Tasks to perform -
A. Please write out the passage on the Benedictus between "The Davidic dimension" and "author fully grasped.", inclusive.
B. Decide whether each statement below agrees with the passage on the Benedictus, answering yes or no and quoting the deciding words. (i) Aquinas regards God's mercy as a form of weakness. (ii) People praying the Liturgy of the Hours sing or recite the Benedictus every morning. (iii) Zechariah can fully see the Messiah's identity.
C. List every group of people that the passage on the Benedictus names as praying the Liturgy of the Hours.

The Davidic dimension of verse 69 is theologically decisive. The Second Vatican Council's Dei Verbum (§ 15) affirms that the Old Testament books "retain a permanent value" because they prepare for and illuminate the Gospel. Zechariah's canticle is a living example of this: he cannot fully see the Messiah's identity, but the Spirit allows him to accurately hymn the shape of what God is doing. His prophecy is a model of sensus plenior — the fuller sense of Scripture, where inspired human words carry more meaning than the human author fully grasped.
St. Thomas Aquinas (Summa Theologiae III, q. 36) situates the Benedictus within the broader theology of the Incarnation as the definitive "visitation" of God — epeskepsato — to his people. For Aquinas, God's mercy (misericordia) is not weakness but the overflow of his omnipotent love freely given to those who cannot help themselves. The phrase "to remember his holy covenant" (v. 72) does not imply God had forgotten; rather, as Augustine explains, it means God is now acting in history in a way that makes his eternal fidelity visible and tangible in human flesh.
Every morning, Catholic priests, deacons, religious, and laypeople praying the Liturgy of the Hours sing or recite the Benedictus. This is not accidental: the Church places Zechariah's canticle at the dawn of each day because it reorients every morning around the logic of salvation history. For a contemporary Catholic, this passage is an invitation to resist the amnesia of modern life — the tendency to treat each day as a blank slate disconnected from promise, covenant, and story.

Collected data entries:
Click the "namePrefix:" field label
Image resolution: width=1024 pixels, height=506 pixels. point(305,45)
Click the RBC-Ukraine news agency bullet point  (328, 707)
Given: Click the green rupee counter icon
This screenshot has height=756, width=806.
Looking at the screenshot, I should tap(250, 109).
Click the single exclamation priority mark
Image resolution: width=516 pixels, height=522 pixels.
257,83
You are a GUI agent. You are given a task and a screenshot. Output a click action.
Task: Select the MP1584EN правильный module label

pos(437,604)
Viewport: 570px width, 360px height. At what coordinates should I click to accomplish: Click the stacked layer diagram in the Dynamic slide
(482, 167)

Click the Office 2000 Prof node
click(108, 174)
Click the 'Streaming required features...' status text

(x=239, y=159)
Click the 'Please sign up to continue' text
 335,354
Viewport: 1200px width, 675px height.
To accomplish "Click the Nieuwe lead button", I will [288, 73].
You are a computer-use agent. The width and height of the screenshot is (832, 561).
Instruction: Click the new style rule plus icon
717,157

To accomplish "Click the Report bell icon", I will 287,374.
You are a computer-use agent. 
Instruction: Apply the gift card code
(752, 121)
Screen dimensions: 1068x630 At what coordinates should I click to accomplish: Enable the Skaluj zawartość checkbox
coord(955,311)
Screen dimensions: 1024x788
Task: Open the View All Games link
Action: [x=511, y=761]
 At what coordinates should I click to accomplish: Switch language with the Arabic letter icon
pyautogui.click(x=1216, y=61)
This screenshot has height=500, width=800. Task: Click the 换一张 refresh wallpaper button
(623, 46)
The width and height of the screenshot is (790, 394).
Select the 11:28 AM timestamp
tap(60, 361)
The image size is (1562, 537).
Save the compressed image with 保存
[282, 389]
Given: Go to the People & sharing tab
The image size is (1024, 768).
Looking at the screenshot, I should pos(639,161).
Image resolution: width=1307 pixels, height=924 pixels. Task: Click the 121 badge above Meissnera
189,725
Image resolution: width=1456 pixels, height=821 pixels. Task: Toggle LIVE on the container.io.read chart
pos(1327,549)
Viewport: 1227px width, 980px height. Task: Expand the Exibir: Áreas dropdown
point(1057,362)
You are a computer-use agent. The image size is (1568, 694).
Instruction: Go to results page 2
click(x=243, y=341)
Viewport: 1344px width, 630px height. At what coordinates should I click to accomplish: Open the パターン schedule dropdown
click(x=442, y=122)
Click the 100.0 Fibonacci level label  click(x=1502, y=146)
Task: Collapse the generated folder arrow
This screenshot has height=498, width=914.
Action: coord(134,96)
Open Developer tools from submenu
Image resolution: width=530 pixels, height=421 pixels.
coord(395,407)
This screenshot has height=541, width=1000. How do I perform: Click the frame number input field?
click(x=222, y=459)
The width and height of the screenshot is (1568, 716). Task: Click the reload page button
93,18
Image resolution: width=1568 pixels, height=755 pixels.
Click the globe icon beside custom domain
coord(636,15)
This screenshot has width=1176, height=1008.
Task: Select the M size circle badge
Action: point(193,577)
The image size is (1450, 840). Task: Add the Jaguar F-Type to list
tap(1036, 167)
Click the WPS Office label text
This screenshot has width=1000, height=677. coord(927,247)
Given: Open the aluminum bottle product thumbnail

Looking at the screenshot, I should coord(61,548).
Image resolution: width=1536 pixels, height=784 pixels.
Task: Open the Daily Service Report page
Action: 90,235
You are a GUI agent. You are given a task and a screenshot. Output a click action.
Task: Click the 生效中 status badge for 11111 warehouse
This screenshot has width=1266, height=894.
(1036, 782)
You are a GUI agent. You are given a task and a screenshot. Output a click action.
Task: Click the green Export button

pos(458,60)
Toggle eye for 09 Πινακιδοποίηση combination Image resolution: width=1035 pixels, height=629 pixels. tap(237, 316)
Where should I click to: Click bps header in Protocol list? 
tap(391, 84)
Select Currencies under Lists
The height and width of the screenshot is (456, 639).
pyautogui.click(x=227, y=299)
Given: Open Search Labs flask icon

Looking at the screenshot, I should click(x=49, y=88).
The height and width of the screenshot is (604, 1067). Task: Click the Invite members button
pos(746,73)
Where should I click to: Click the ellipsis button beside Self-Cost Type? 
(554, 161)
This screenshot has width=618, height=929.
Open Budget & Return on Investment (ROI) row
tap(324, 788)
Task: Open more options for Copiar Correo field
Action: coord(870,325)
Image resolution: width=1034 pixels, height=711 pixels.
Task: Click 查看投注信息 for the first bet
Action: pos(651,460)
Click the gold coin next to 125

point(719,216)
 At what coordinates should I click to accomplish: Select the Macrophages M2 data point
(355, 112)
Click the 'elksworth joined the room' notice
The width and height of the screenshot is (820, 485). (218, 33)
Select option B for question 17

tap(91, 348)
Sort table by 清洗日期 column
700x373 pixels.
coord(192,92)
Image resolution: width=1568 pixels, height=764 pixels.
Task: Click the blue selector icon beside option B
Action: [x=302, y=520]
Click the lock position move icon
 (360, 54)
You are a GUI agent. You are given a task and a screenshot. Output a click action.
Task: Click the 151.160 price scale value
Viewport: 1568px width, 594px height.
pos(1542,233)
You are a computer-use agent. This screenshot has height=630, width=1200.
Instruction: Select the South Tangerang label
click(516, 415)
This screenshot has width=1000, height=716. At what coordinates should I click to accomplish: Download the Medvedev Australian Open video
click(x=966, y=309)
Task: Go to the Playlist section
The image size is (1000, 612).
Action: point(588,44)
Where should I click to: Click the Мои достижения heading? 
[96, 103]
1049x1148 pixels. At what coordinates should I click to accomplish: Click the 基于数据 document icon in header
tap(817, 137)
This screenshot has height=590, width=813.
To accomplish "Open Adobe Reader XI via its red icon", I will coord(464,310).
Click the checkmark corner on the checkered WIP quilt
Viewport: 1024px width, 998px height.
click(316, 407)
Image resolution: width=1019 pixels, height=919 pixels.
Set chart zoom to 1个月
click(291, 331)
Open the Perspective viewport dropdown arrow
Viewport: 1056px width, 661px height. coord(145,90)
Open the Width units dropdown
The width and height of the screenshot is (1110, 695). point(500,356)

Solutions to the exercise -
A.
The Davidic dimension of verse 69 is theologically decisive. The Second Vatican Council's Dei Verbum (§ 15) affirms that the Old Testament books "retain a permanent value" because they prepare for and illuminate the Gospel. Zechariah's canticle is a living example of this: he cannot fully see the Messiah's identity, but the Spirit allows him to accurately hymn the shape of what God is doing. His prophecy is a model of sensus plenior — the fuller sense of Scripture, where inspired human words carry more meaning than the human author fully grasped.

B.
(i) No: "God's mercy (misericordia) is not weakness but the overflow of his omnipotent love freely given to those who cannot help themselves."
(ii) Yes: "Every morning, Catholic priests, deacons, religious, and laypeople praying the Liturgy of the Hours sing or recite the Benedictus."
(iii) No: "he cannot fully see the Messiah's identity"

C. Catholic priests, deacons, religious, laypeople